*TRECHO SELECIONADO:*
____
Os nossos Machados de Assis, Drummonds e Padres
Vieiras do povo não apareceram. Em contrapartida, o
analfabetismo funcional expandiu-se célere. Se fosse
pintura, seria garrancho. Se fosse música, seria a do
Bonde do Tigrão. É só gramática o que falta às nossas
escolas? Ora, é certo que não. O país fez uma opção –
ainda em curso e atravessando vários governos, em
várias esferas – pela massificação de ensino, num
entendimento muito particular de democratização: em
vez de se criarem as condições para que, vá lá, as
massas tivessem acesso ao conhecimento superior,
rebaixaram-se as exigências para atingir índices
robustos de escolarização. Na prova do Enem aplicada
no mês passado, havia uma miserável questão próxima da
gramática. Se Lula tivesse feito o exame, teria
chegado à conclusão de que a escola, de fato, não lhe
fez nenhuma falta. Isso não é democracia, mas
vulgaridade, populismo e má-fé.
Não é só a língua portuguesa que está submetida a esse
vexame, é claro. As demais disciplinas passaram e
passam pela mesma depredação. A escola brasileira é
uma lástima. Mas é nessa área, sem dúvida, que a
mistificação atingiu o estado de arte. Literalmente.
Aulas de português se transformam em debates, em que o
aluno é convidado (santo Deus!) a fazer, como eles
dizem, colocações e a se expressar. Que diabo! Há
gente que não tem inclinação para a pintura, para a
música e para a literatura. Na verdade, os talentos
artísticos são a exceção, não a regra. Os nossos
estudantes têm de ser bons leitores e bons usuários da
língua formal. E isso se consegue com o ensino de uma
técnica, que passa, sim, pela conceituação, pela
famigerada gramática. Precisamos dela até para
entender o Virundum. Veja só:
Ouviram do Ipiranga
as margens plácidas
De um povo heróico
o brado retumbante
Quem ouviu o quê e onde, santo Deus? É as margens
plácidas ou às margens plácidas? É perfeitamente
possível ser feliz, é certo, sem saber que foram as
margens plácidas do Rio Ipiranga que ouviram o brado
retumbante de um povo heróico. Mas a felicidade,
convenham, é um estado que pode ser atingido ignorando
muito mais do que o hino. À medida que se renuncia às
chaves e aos instrumentos que abrem as portas da
dificuldade, faz-se a opção pelo mesquinho, pelo
medíocre, pelo simplório.
____
*DADOS FORNECIDOS:*

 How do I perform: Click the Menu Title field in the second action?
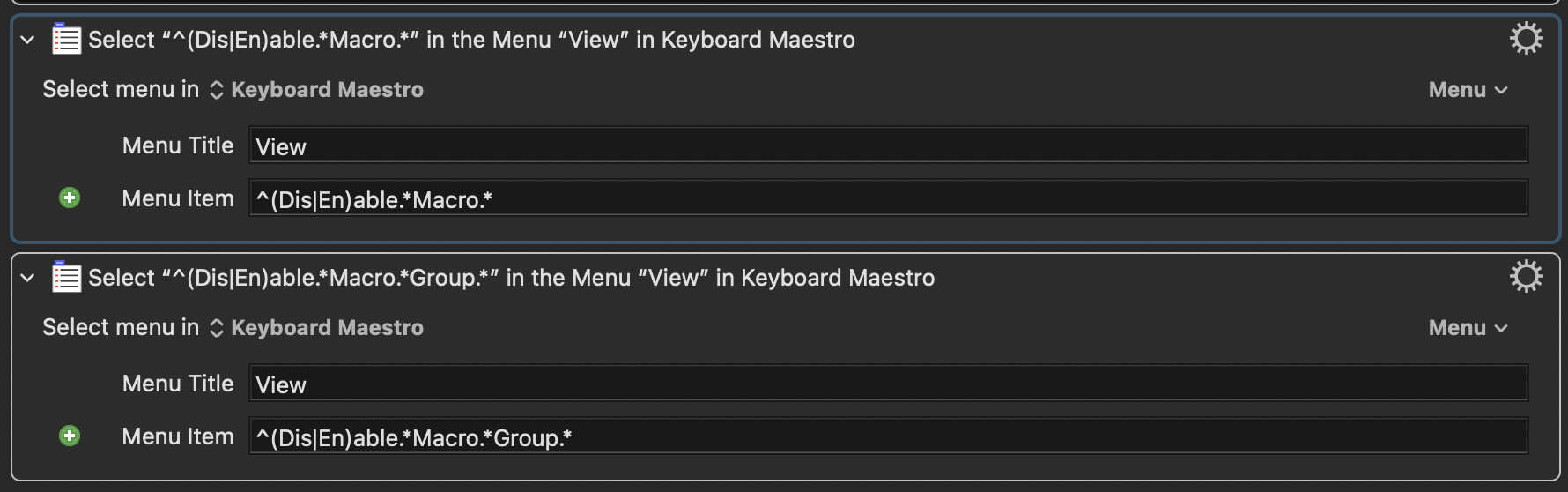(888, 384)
____
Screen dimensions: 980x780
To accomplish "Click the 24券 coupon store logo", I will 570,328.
____
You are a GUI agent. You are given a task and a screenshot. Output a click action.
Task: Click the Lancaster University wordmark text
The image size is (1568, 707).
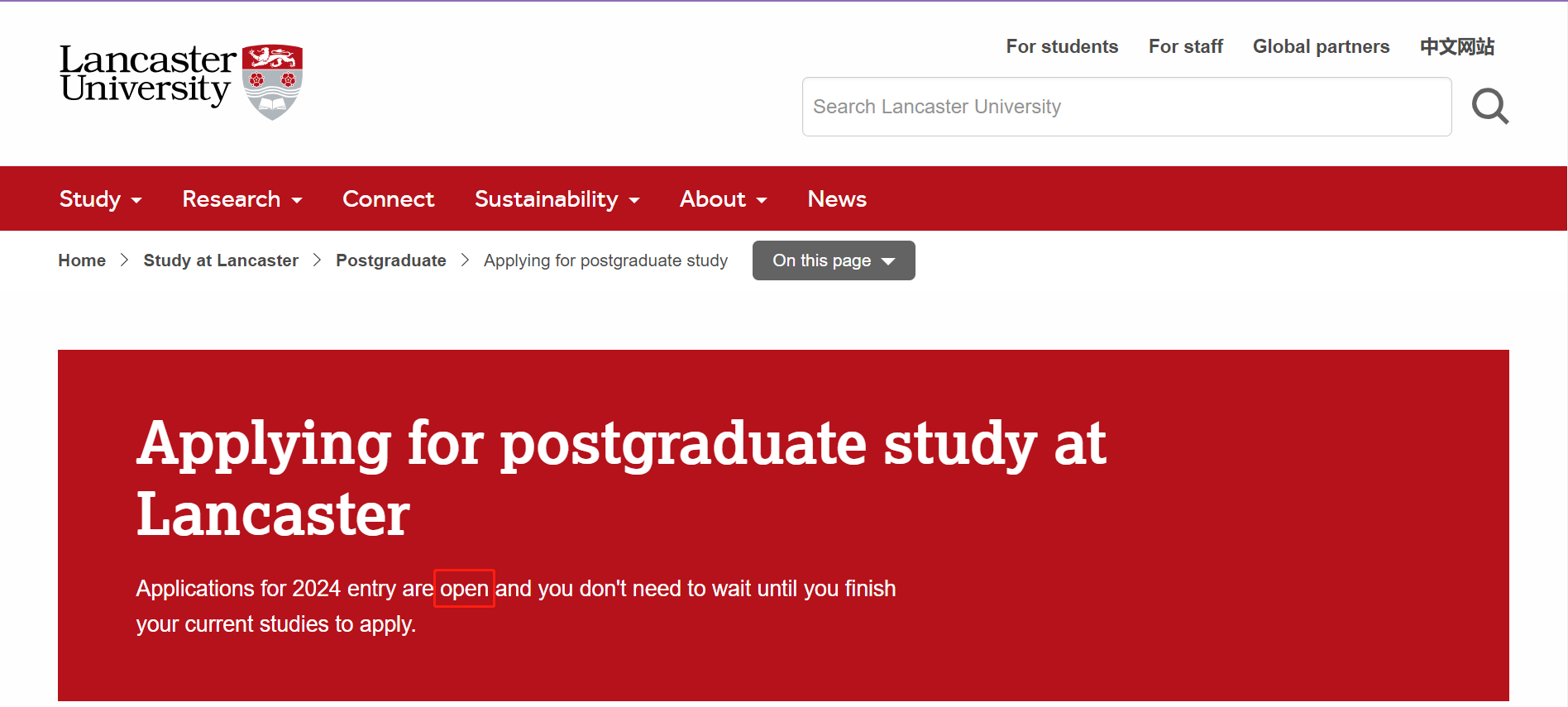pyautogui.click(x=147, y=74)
____
*INSTRUÇÃO DADA 1:* Transcreva, um por linha, os versos do hino reproduzidos no trecho selecionado.
*INSTRUÇÃO DADA 2:* Resuma o trecho selecionado em duas frases.
*INSTRUÇÃO DADA 3:*
Responda com base no trecho selecionado:
(a) Quantas questões próximas da gramática havia na prova do Enem mencionada?
(b) Em que se transformam as aulas de português?
(c) De que rio são as margens plácidas que ouviram o brado retumbante?
Os dados fornecidos não são necessários para realizar as tarefas.

*RESPOSTA 1:*
Ouviram do Ipiranga
as margens plácidas
De um povo heróico
o brado retumbante

*RESPOSTA 2:* O país optou pela massificação do ensino e rebaixou as exigências para atingir índices de escolarização, enquanto o analfabetismo funcional se expandiu e a escola brasileira se tornou uma lástima, sobretudo no ensino de português. Os estudantes precisam ser bons leitores e bons usuários da língua formal, o que se consegue com o ensino da gramática, necessária até para entender o hino.

*RESPOSTA 3:*
(a) Havia uma questão.
(b) As aulas de português se transformam em debates.
(c) São as margens do Rio Ipiranga.